Balu-Maestro C, Chapellier C, Ben Taaritt I, Fournol M
Centre Antoine-Lacassagne, Service de Radiologie, 33 Avenue de Valombrose, 06189 Nice Cedex 01.
J Radiol. 2006 Dec;87(12 Pt 1):1849-58. doi: 10.1016/s0221-0363(06)74165-8.
Determine the value of ultrasound for the diagnosis of isolated breast microcalcifications.
Fifty clusters of microcalcifications, including 25 smaller than 10 mm, were examined by ultrasound (5-13 MHz) prior to stereotactic aspiration macrobiopsy (30 benign lesions, three borderline lesions, and 17 malignant lesions, including ten in situ lesions and seven invasive lesions). Mammography had placed 13 of these cases in BI-RADS 3, 24 in BI-RADS 4, and 13 in BI-RADS 5. The BI-RADS classification was also used for ultrasound assessment.
Six of the 18 microcalcifications that were not seen by ultrasound were malignant (two invasive ductal cancers [IDC] and four ductal carcinomas in situ [DCIS]). Two of the four cases with no sonographically visible tissue mass proved to be malignant (one IDC, one DCIS); these two lesions had been classified BI-RADS 4 and 5 by mammography and were larger than 10 mm. Ultrasound visualized 16 masses classed BI-RADS 3, ten masses classed BI-RADS 4, and two masses classed BI-RADS 5. One of the lesions classified as BI-RADS 3 by mammography was an IDC that was classed BI-RADS3 by ultrasound. Four of the lesions classed BI-RADS 4 by mammography were malignant (three were classified BI-RADS3 by ultrasound while one was classed BI-RADS4). One benign lesion was classified BI-RADS 5 by ultrasound. Four cancers were mammographically classed BI-RADS 5; ultrasound was in agreement in one case but classed three of the cases as BI-RADS 4. In one case, ultrasound gave a diagnosis of benignity (BI-RADS 3 classification).
Ultrasound is unsuited for the diagnosis of microcalcifications because it fails to visualize a mass in one-third of cancers and the existence of a mass is correlated with malignancy in one-third of cases. Furthermore, US does not correct the false-negative errors of mammography, and it underestimates the rate of malignancy by ascribing a benign appearance to 50% of cancers, which mammography correctly classifies BI-RADS 4 or 5.
确定超声在孤立性乳腺微钙化诊断中的价值。
在立体定向穿刺活检前,用超声(5 - 13兆赫)检查50个微钙化灶群,其中25个小于10毫米(30个良性病变、3个交界性病变和17个恶性病变,包括10个原位病变和7个浸润性病变)。乳腺钼靶将其中13例归为BI-RADS 3类,24例归为BI-RADS 4类,13例归为BI-RADS 5类。BI-RADS分类也用于超声评估。

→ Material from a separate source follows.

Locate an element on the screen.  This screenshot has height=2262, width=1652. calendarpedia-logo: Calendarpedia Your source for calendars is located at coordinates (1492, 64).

超声未显示的18个微钙化灶中有6个为恶性(2例浸润性导管癌[IDC]和4例导管原位癌[DCIS])。4例超声未显示组织肿块的病例中有2例为恶性(1例IDC,1例DCIS);这2个病变在乳腺钼靶检查中被归为BI-RADS 4类和5类,且大于10毫米。超声显示16个BI-RADS 3类肿块、10个BI-RADS 4类肿块和2个BI-RADS 5类肿块。乳腺钼靶检查归为BI-RADS 3类的1个病变为IDC,超声检查也归为BI-RADS 3类。乳腺钼靶检查归为BI-RADS 4类的病变中有4个为恶性(3个超声检查归为BI-RADS 3类,1个归为BI-RADS 4类)。1个良性病变超声检查归为BI-RADS 5类。4例癌症在乳腺钼靶检查中归为BI-RADS 5类;超声检查在1例中诊断一致,但将3例归为BI-RADS 4类。在1例中,超声诊断为良性(BI-RADS 3类)。
超声不适用于微钙化的诊断,因为它在三分之一的癌症中未能显示肿块,且在三分之一的病例中肿块的存在与恶性相关。此外,超声不能纠正乳腺钼靶的假阴性错误,并且将50%乳腺钼靶正确分类为BI-RADS 4或5类的癌症误诊为良性,从而低估了恶性率。